# What you will do
Pull out every line of the material that has the word "screenshot" in it, and count only matches with the same upper and lower case.

# Supplied data
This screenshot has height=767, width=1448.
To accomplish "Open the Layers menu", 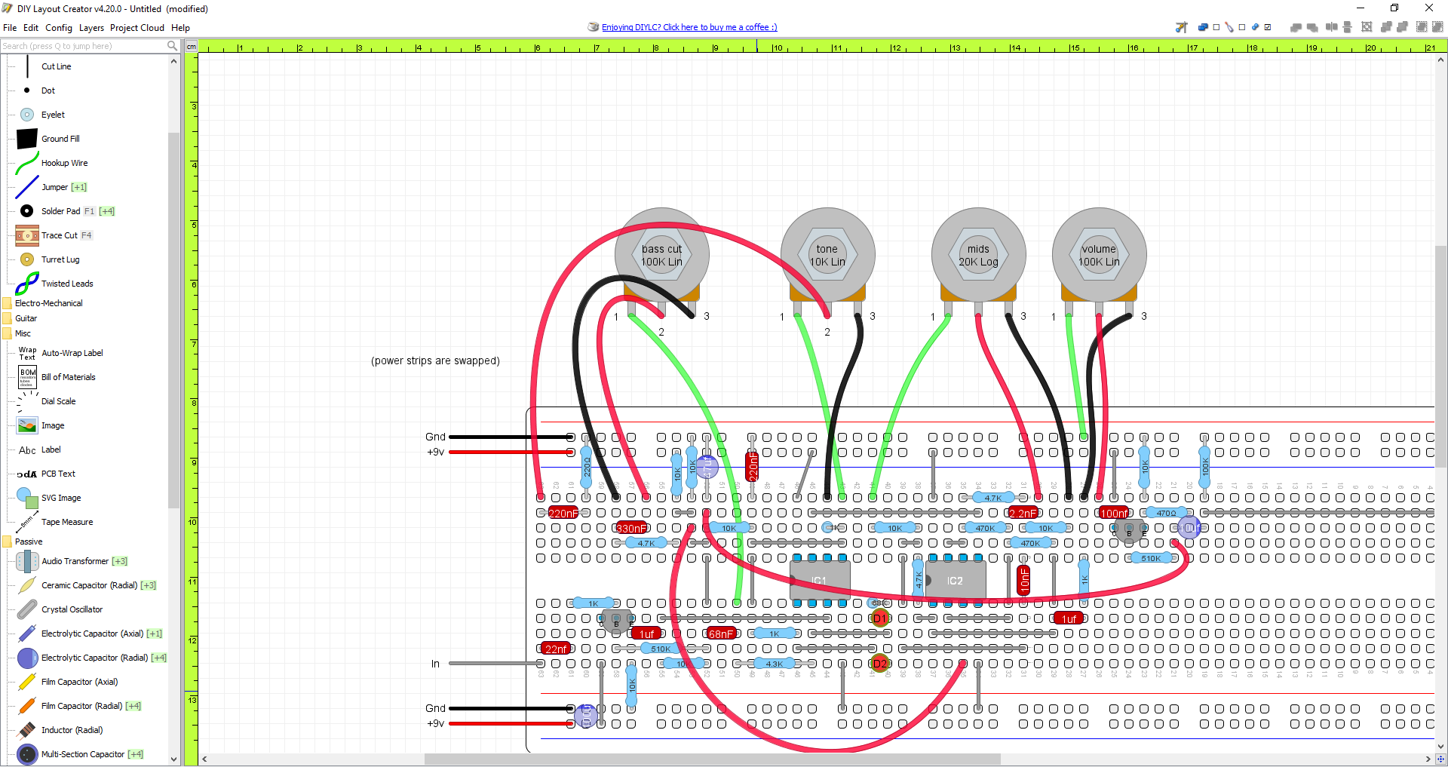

---

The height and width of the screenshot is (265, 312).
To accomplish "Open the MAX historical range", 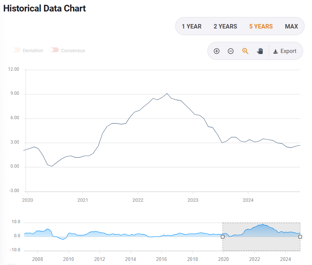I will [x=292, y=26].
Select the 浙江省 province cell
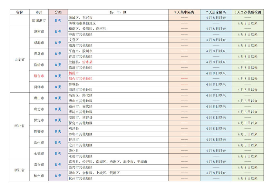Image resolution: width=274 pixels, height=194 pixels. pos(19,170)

# Solution below
This screenshot has height=767, width=1448.
The height and width of the screenshot is (265, 312).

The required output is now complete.